Prof. Avelino F. Arellano (January 20, 2022, 09:00-10:30)
|Affiliation||University of Arizona, USA|
|Title||The Impact of Precipitable Water Vapor Data Assimilation on North American Monsoon Precipitation Forecast in Northern Mexico|
While precipitation during the North American Monsoon (NAM) significantly contributes to the hydrometeorology of the southwest United States
and northwest Mexico, current numerical weather prediction (NWP) systems lack the necessary skill in forecasting NAM precipitation, especially
on events associated with weak synoptic forcing. This is in part due to the lack of relevant observational constraints in this semi-arid to a
rid region that is mostly influenced by complex topography. Here, we present a couple of observational, modeling, and assimilation activities
that we have been developing over the past 5 years or so to improve short-term NWP forecasts of monsoon precipitation in this region.

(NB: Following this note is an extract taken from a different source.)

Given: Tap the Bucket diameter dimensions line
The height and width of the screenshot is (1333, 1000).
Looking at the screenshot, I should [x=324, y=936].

In particular, we use a custom-built NWP system consisting of: a) precipitable water vapor retrievals taken from a Global Navigation Satellite System (GNSS)
ground-based GPS network that my colleagues have deployed during summer of 2013 and 2017 over northwest Mexico; b) convective-permitting (CPM)
Advanced Research Weather and Forecasting Model (WRF-ARW) with NCEP GFS (and NAM) as initial and lateral boundary conditions (IC/BCs);
and c) an ensemble adjustment Kalman Filter (EAKF) implemented in the NCAR Data Assimilation Research Testbed (DART).